Afterwards I got to shake hands with Johnny Cash and talk to him for a few minutes. I was shocked at how tired and worn he seemed, his face exhibiting a hard life. He was a very nice person, and I felt uplifted in his presence.

No one can see the future. Perhaps I should have asked for a job and gone on the road with them, doing something. It never occurred to me. My mind was focused on more worldly things. Less than two years later, April 5, 1978, I was arrested for murder, and have spent the rest of my life in prison. It’s not Folsom, but it is close enough.

Johnny Cash said, “You build on failure. You use it as a stepping stone. Close the door on the past. You don’t try to forget the mistake, but you don’t dwell on it. You don’t let it have any of your energy, or any of your time, or any of your space.” I’m still working on that.

In December I wrote a “prison song,” a light-weight, more humorous poem than “Folsom Prison Blues,” as follows. Hope you like it:

THE HOWLING HOUND DOG BLUES

By Charles Patrick Norman

Hear those hound dogs howling,
Running through the night,
If they catch me they’ll be growling,
And I might die of fright.
I’ve gotta keep on running,
They’re about a mile around the bend,
If these rednecks spot me, they’ll be gunning,
And for me it will be the end.

I’ve got the howling hound dog blues,
It’s not a path you want to choose,
Some men win but most will lose,
They’ll die singing the howling hound dog blues.

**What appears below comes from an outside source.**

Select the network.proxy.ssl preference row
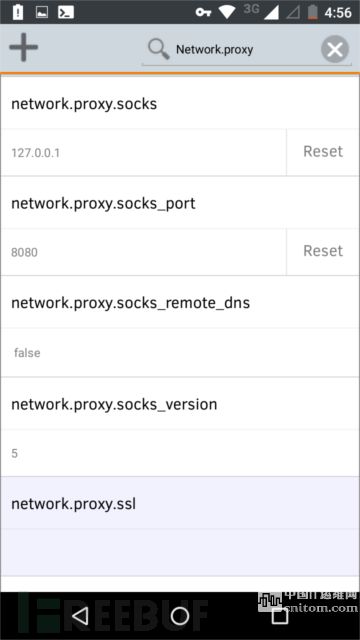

A bloodhound’s got a special nose,
They can smell you far miles away,
And about now they’ve found the treats I dosed
With the special meds my cellmate shared today.
You see, he’s just a little crazy,
Sometimes he gets wild and violent,
Those pills he takes make him lazy,
He’ll sleep all day, and suffer bewilderment.

I’ve got the howling hound dog blues,
It’s not a path you want to choose,
Some men win but most will lose,
They’ll die singing the howling hound dog blues.

The howling’s not as loud as it was awhile ago,
It seems like the sounds have changed
From a baritone bass to a confused soprano
Those rednecks must think it strange.
Those good old dogs who chase men and ‘coon,
Don’t want to run no more,
They won’t even howl at the harvest moon,
Or chase me like they did before.


They just want to curl up and go to sleep,
While I keep running till it’s awful late,
Then I see my sweetie smiling there in her Jeep,
When those dogs wake up we’ll be in another state.
I’ve got the howling hound dog blues,
It’s not a path you want to choose,
Some men win but most will lose,
They’ll die singing the howling hound dog blues.